## Task item
Could you retype the whole listing, word for word?

## Data shown
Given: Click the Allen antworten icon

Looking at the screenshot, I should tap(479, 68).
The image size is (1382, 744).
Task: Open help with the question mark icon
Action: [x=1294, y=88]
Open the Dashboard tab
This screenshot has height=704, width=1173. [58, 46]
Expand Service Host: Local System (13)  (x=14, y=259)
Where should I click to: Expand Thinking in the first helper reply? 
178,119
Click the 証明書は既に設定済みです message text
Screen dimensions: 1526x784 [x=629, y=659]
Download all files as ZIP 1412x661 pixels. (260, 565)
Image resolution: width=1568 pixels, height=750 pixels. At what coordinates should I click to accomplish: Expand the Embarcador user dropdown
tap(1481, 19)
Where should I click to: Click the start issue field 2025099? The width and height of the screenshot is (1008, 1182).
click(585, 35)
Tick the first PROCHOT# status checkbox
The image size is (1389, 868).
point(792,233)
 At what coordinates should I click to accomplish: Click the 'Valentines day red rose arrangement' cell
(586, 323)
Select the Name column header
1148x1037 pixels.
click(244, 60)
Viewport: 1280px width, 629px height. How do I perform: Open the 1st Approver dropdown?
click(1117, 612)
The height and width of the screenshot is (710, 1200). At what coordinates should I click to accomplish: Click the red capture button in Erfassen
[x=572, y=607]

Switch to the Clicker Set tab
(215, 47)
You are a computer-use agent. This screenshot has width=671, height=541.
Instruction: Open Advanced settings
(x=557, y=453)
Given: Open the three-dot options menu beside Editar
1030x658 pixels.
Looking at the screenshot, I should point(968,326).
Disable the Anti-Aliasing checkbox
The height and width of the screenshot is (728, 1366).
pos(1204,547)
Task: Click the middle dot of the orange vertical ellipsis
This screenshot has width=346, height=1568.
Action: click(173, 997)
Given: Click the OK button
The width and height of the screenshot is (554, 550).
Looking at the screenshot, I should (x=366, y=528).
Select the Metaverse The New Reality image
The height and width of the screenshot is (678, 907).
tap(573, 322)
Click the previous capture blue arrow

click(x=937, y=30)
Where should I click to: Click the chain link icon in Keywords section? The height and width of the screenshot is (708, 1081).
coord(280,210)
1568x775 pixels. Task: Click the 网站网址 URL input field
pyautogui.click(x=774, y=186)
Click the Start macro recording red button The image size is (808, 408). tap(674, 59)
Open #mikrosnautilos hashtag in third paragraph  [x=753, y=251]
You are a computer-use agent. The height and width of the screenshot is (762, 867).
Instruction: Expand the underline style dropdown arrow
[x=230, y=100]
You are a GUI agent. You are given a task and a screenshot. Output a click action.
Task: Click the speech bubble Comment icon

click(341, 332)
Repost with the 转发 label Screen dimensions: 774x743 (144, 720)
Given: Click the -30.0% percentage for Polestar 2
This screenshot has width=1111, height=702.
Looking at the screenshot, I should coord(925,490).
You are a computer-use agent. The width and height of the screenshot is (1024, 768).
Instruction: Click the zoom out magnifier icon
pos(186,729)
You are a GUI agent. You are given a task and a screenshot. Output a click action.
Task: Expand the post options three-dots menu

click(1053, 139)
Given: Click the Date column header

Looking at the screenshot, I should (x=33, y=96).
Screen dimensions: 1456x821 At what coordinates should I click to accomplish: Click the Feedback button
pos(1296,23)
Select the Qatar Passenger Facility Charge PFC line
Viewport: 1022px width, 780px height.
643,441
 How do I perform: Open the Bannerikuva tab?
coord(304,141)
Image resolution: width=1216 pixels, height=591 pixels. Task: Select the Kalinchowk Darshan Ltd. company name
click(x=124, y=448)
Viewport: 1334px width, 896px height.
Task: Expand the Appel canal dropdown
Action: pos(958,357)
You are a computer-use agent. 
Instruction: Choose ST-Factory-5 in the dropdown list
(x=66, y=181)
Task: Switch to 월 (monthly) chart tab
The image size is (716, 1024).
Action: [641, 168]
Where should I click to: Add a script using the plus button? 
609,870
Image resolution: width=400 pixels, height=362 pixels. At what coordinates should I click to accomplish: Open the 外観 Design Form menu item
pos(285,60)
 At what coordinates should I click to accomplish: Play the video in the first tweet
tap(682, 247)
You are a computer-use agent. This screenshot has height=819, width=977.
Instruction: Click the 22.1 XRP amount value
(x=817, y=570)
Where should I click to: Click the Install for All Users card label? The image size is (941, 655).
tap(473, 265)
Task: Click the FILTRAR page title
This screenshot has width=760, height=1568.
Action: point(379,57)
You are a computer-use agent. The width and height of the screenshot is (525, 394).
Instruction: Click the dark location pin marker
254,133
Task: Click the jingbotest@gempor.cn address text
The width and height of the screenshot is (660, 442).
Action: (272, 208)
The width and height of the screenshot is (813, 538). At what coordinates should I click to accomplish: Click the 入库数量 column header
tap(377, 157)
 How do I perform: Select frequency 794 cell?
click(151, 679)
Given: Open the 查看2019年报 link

## Solution
Given: Click the Allen antworten icon

Looking at the screenshot, I should tap(479, 68).
The image size is (1382, 744).
Task: Open help with the question mark icon
Action: [x=1294, y=88]
Open the Dashboard tab
This screenshot has height=704, width=1173. [58, 46]
Expand Service Host: Local System (13)  (x=14, y=259)
Where should I click to: Expand Thinking in the first helper reply? 
178,119
Click the 証明書は既に設定済みです message text
Screen dimensions: 1526x784 [x=629, y=659]
Download all files as ZIP 1412x661 pixels. (260, 565)
Image resolution: width=1568 pixels, height=750 pixels. At what coordinates should I click to accomplish: Expand the Embarcador user dropdown
tap(1481, 19)
Where should I click to: Click the start issue field 2025099? The width and height of the screenshot is (1008, 1182).
click(585, 35)
Tick the first PROCHOT# status checkbox
The image size is (1389, 868).
point(792,233)
 At what coordinates should I click to accomplish: Click the 'Valentines day red rose arrangement' cell
(586, 323)
Select the Name column header
1148x1037 pixels.
click(244, 60)
Viewport: 1280px width, 629px height. How do I perform: Open the 1st Approver dropdown?
click(1117, 612)
The height and width of the screenshot is (710, 1200). At what coordinates should I click to accomplish: Click the red capture button in Erfassen
[x=572, y=607]

Switch to the Clicker Set tab
(215, 47)
You are a computer-use agent. This screenshot has width=671, height=541.
Instruction: Open Advanced settings
(x=557, y=453)
Given: Open the three-dot options menu beside Editar
1030x658 pixels.
Looking at the screenshot, I should point(968,326).
Disable the Anti-Aliasing checkbox
The height and width of the screenshot is (728, 1366).
pos(1204,547)
Task: Click the middle dot of the orange vertical ellipsis
This screenshot has width=346, height=1568.
Action: click(173, 997)
Given: Click the OK button
The width and height of the screenshot is (554, 550).
Looking at the screenshot, I should (x=366, y=528).
Select the Metaverse The New Reality image
The height and width of the screenshot is (678, 907).
tap(573, 322)
Click the previous capture blue arrow

click(x=937, y=30)
Where should I click to: Click the chain link icon in Keywords section? The height and width of the screenshot is (708, 1081).
coord(280,210)
1568x775 pixels. Task: Click the 网站网址 URL input field
pyautogui.click(x=774, y=186)
Click the Start macro recording red button The image size is (808, 408). tap(674, 59)
Open #mikrosnautilos hashtag in third paragraph  [x=753, y=251]
You are a computer-use agent. The height and width of the screenshot is (762, 867).
Instruction: Expand the underline style dropdown arrow
[x=230, y=100]
You are a GUI agent. You are given a task and a screenshot. Output a click action.
Task: Click the speech bubble Comment icon

click(341, 332)
Repost with the 转发 label Screen dimensions: 774x743 (144, 720)
Given: Click the -30.0% percentage for Polestar 2
This screenshot has width=1111, height=702.
Looking at the screenshot, I should coord(925,490).
You are a computer-use agent. The width and height of the screenshot is (1024, 768).
Instruction: Click the zoom out magnifier icon
pos(186,729)
You are a GUI agent. You are given a task and a screenshot. Output a click action.
Task: Expand the post options three-dots menu

click(1053, 139)
Given: Click the Date column header

Looking at the screenshot, I should (x=33, y=96).
Screen dimensions: 1456x821 At what coordinates should I click to accomplish: Click the Feedback button
pos(1296,23)
Select the Qatar Passenger Facility Charge PFC line
Viewport: 1022px width, 780px height.
643,441
 How do I perform: Open the Bannerikuva tab?
coord(304,141)
Image resolution: width=1216 pixels, height=591 pixels. Task: Select the Kalinchowk Darshan Ltd. company name
click(x=124, y=448)
Viewport: 1334px width, 896px height.
Task: Expand the Appel canal dropdown
Action: pos(958,357)
You are a computer-use agent. 
Instruction: Choose ST-Factory-5 in the dropdown list
(x=66, y=181)
Task: Switch to 월 (monthly) chart tab
The image size is (716, 1024).
Action: [641, 168]
Where should I click to: Add a script using the plus button? 
609,870
Image resolution: width=400 pixels, height=362 pixels. At what coordinates should I click to accomplish: Open the 外観 Design Form menu item
pos(285,60)
 At what coordinates should I click to accomplish: Play the video in the first tweet
tap(682, 247)
You are a computer-use agent. This screenshot has height=819, width=977.
Instruction: Click the 22.1 XRP amount value
(x=817, y=570)
Where should I click to: Click the Install for All Users card label? The image size is (941, 655).
tap(473, 265)
Task: Click the FILTRAR page title
This screenshot has width=760, height=1568.
Action: point(379,57)
You are a computer-use agent. The width and height of the screenshot is (525, 394).
Instruction: Click the dark location pin marker
254,133
Task: Click the jingbotest@gempor.cn address text
The width and height of the screenshot is (660, 442).
Action: (272, 208)
The width and height of the screenshot is (813, 538). At what coordinates should I click to accomplish: Click the 入库数量 column header
tap(377, 157)
 How do I perform: Select frequency 794 cell?
click(151, 679)
Given: Open the 查看2019年报 link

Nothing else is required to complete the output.